EXTRACTED INFORMATION Start Marker

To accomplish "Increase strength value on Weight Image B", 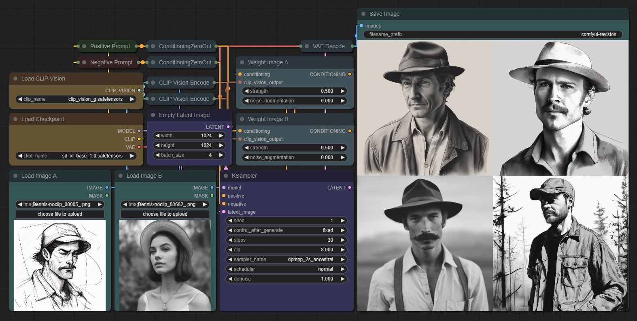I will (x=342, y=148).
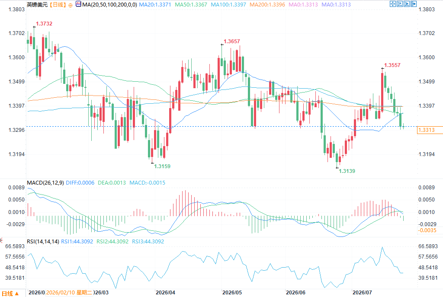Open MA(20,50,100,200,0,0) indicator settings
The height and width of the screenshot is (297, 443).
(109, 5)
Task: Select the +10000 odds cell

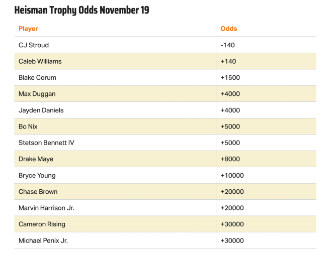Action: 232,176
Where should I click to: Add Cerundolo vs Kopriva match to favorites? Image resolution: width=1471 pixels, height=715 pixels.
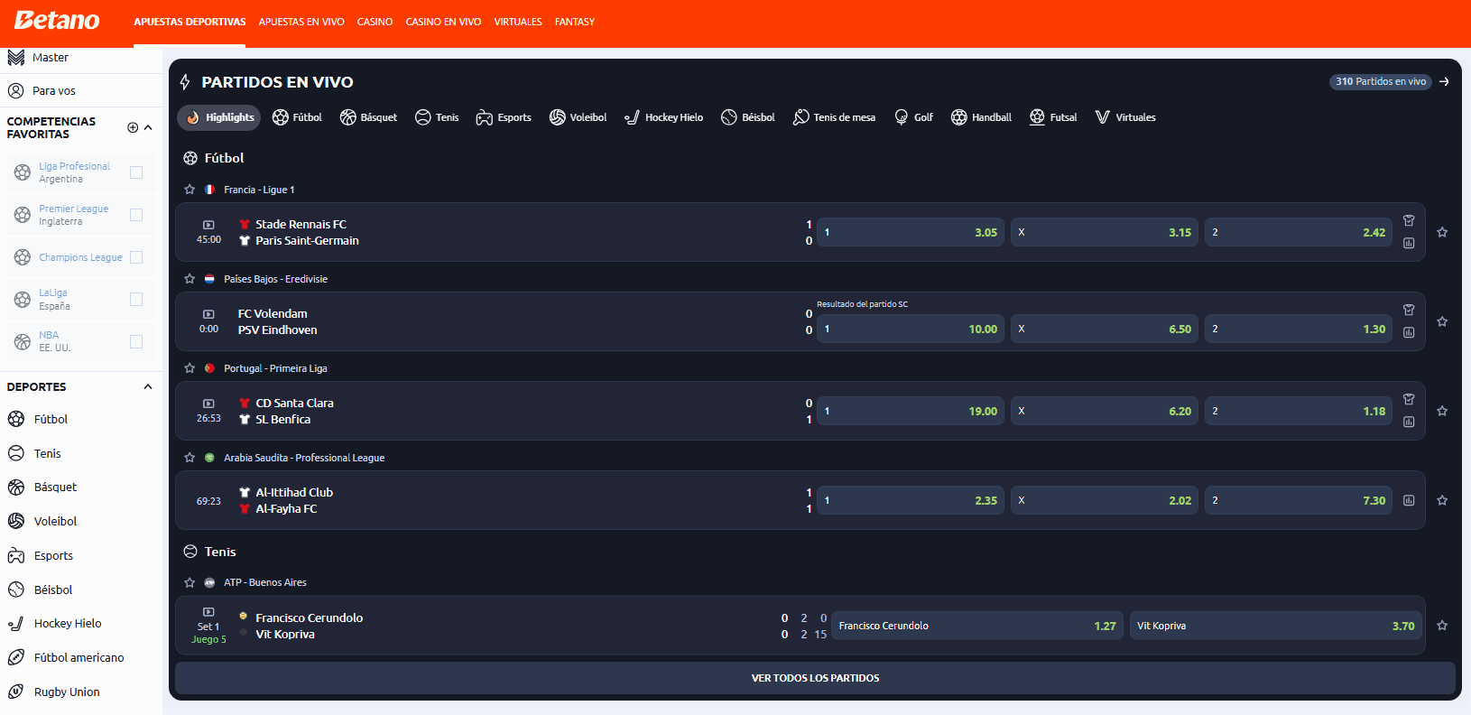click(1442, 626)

EXTRACTED INFORMATION End Marker

Starting at the line containing "Task: Select the +10000 odds cell", output every remaining line of the records above exactly, the last one included. Nothing else belongs in the output, and no pictures either.

Task: Select the +10000 odds cell

Action: 232,176
Where should I click to: Add Cerundolo vs Kopriva match to favorites? Image resolution: width=1471 pixels, height=715 pixels.
click(1442, 626)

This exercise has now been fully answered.